Horst-sweet-Horst deed toch niet meer aan ingezonden bijdragen? Maar ooit
(klik hier) heb ik geschreven dat bijdragen van ex-wethouders te allen tijde
welkom zijn. Leon Litjens is ex-wethouder van de gemeente Horst aan de Maas. Hij kreeg de vraag morgen in OJC Niks deel te
nemen aan het panelgesprek over het boek De Vriendenreünie. Daar ziet hij van
af. In plaats daarvan reflecteert hij met deze ingezonden bijdrage op De
Vriendenreünie (en meer).
Een betere politiek begint bij onszelf
Ik ben gevraagd te reflecteren op het boek De Vriendenreünie. Ik heb daar geen zin in omdat dit net als de sms’jes van
Rutte een symptoom is van een veel groter vraagstuk. Daarover later meer.

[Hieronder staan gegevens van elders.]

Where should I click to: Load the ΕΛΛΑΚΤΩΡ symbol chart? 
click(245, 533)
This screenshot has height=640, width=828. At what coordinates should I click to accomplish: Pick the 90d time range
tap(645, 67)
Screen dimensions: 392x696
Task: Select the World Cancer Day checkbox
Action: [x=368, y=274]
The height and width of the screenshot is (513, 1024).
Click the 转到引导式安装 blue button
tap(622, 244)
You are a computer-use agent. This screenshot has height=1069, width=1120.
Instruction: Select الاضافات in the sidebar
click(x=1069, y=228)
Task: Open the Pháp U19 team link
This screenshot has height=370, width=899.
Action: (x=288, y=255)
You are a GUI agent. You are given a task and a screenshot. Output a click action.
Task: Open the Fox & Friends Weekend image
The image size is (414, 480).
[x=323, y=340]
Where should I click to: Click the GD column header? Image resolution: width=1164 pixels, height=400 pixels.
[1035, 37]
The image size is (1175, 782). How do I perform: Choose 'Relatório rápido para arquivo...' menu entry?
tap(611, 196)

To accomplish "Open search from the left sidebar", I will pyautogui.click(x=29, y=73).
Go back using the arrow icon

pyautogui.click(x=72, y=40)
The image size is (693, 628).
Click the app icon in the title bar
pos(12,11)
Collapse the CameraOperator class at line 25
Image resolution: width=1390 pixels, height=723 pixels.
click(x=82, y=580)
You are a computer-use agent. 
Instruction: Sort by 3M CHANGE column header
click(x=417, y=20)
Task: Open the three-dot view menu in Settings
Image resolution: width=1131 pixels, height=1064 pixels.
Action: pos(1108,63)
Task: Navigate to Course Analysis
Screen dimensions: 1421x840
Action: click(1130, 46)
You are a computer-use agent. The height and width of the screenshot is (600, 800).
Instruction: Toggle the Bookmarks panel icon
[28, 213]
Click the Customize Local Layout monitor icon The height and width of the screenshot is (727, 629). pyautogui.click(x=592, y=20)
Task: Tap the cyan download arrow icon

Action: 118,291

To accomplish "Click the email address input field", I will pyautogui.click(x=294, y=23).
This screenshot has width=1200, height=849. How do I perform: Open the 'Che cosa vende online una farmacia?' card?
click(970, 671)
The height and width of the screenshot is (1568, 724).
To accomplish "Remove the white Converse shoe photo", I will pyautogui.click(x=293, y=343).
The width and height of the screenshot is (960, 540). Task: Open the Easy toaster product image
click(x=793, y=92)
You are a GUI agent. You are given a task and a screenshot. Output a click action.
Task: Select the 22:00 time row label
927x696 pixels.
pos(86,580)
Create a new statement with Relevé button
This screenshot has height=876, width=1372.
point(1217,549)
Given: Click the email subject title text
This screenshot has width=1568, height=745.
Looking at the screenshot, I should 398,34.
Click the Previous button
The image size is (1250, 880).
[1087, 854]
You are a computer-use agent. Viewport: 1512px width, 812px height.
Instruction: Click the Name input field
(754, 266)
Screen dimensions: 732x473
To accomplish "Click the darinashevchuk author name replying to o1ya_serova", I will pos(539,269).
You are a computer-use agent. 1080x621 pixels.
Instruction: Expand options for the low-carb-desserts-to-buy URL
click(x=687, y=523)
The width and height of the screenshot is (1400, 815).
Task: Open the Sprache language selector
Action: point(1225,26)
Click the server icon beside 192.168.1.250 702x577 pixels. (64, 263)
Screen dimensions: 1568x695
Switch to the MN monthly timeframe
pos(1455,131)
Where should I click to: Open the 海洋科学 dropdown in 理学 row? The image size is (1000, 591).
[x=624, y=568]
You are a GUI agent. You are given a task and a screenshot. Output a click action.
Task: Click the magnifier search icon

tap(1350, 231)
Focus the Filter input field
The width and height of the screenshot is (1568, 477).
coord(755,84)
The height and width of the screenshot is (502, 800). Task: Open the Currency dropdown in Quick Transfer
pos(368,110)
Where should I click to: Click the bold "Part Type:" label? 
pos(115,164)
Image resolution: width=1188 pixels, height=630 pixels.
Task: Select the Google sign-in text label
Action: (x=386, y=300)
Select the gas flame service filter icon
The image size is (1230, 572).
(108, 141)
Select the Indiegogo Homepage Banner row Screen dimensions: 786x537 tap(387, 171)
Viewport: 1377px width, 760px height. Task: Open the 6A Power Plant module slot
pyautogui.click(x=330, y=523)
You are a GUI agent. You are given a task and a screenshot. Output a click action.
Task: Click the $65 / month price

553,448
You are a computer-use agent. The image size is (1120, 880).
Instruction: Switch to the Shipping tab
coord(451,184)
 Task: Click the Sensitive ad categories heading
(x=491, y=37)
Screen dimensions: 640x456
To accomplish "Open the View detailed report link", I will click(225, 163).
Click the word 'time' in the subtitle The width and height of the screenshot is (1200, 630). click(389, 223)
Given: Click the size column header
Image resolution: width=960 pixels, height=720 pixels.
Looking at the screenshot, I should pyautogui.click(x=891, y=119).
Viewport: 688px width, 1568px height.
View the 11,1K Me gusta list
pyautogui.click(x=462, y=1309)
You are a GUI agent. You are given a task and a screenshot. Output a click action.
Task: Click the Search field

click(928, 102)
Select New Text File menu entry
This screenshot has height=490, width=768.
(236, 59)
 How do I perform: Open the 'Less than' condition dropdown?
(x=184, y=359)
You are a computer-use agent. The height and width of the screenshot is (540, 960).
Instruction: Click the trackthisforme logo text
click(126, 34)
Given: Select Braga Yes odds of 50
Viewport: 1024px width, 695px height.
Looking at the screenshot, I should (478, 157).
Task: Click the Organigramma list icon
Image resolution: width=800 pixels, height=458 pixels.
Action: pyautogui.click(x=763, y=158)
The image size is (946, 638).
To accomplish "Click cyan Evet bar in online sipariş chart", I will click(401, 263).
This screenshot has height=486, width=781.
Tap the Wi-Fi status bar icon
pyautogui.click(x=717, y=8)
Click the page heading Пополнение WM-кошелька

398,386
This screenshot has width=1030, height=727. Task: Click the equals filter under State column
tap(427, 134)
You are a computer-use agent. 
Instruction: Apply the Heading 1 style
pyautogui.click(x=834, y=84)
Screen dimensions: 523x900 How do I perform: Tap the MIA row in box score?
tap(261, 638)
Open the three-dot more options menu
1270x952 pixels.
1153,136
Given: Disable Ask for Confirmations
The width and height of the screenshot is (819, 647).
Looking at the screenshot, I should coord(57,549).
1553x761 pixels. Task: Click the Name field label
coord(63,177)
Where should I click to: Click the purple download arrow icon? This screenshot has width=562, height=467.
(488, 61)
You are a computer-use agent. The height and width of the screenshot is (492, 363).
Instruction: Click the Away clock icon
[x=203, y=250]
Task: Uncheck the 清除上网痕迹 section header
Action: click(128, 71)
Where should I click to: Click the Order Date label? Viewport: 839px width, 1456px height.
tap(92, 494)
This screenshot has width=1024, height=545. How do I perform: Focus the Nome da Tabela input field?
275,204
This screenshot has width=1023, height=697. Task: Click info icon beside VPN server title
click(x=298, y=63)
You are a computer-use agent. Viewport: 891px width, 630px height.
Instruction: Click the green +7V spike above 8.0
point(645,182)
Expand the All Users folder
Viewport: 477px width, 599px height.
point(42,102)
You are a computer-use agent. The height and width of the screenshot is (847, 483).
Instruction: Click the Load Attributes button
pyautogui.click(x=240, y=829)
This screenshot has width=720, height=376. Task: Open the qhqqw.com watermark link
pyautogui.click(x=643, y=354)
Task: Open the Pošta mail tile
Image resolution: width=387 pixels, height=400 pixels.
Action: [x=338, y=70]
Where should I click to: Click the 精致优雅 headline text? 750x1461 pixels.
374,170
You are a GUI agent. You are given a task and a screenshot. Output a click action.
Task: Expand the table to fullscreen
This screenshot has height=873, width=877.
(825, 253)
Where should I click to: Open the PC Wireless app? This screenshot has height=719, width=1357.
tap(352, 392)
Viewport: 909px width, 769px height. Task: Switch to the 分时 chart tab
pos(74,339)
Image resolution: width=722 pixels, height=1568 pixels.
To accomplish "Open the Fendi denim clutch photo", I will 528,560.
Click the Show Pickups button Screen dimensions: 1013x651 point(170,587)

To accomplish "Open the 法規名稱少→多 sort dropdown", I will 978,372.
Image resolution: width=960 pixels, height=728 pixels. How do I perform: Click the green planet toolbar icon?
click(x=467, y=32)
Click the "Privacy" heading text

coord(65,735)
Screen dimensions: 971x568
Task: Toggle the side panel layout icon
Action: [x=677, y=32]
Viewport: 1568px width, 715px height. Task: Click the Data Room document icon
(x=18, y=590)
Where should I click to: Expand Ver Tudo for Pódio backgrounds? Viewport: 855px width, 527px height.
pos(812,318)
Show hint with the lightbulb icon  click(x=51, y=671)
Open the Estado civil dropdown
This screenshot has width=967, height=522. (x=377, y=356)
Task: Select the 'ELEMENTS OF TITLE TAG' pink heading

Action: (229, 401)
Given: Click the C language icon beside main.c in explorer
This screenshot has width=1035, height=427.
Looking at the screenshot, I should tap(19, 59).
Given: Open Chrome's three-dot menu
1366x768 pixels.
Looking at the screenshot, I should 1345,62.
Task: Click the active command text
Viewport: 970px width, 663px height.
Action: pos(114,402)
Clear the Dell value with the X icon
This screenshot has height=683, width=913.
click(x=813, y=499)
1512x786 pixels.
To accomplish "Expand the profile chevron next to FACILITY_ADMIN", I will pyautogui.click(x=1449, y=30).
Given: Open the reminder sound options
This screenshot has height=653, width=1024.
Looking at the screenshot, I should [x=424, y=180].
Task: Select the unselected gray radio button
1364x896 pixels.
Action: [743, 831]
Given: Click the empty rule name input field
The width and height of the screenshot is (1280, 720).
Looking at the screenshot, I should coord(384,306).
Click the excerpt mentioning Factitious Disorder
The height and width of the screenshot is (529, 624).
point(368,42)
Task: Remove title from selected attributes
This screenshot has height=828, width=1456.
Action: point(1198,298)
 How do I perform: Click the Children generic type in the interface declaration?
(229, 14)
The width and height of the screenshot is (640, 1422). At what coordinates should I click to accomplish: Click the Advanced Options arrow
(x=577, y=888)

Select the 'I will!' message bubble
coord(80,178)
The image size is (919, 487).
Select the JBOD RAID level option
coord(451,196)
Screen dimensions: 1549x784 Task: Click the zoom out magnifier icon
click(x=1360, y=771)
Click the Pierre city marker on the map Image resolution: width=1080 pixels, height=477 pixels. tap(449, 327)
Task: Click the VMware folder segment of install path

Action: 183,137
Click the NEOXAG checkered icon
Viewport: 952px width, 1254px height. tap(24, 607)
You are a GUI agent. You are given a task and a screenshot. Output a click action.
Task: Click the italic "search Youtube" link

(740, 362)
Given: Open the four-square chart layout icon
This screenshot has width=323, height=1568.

We hebben in Nederland, maar ook in de rest van de wereld, zeer
grote uitdagingen: klimaatadaptie, energietransitie, biodiversiteit, opwarmen
van de oceanen etc. Daar komen in Nederland ook nog stikstof, grondwaterstand en
beschikbaarheid en de kwaliteit van het
water bij.
Het is tien over twaalf. We lopen achter de feiten aan:
- we hebben te weinig tijd
om aan gemaakte internationale afspraken te voldoen;
- er is een groot tekort aan
mensen om de transitie te bewerkstellingen;
- proceduretermijnen zijn te
lang;
- er is veel weerstand als
een besluit gevolgen heeft voor de eigen directe omgeving met allerlei
bezwaar- en beroepsmogelijkheden;
- rechterlijke uitspraken
dwingen ons om op korte termijn te komen tot daadwerkelijke oplossingen;
- allerlei
randvoorwaardelijke wetgeving moet nog worden geregeld.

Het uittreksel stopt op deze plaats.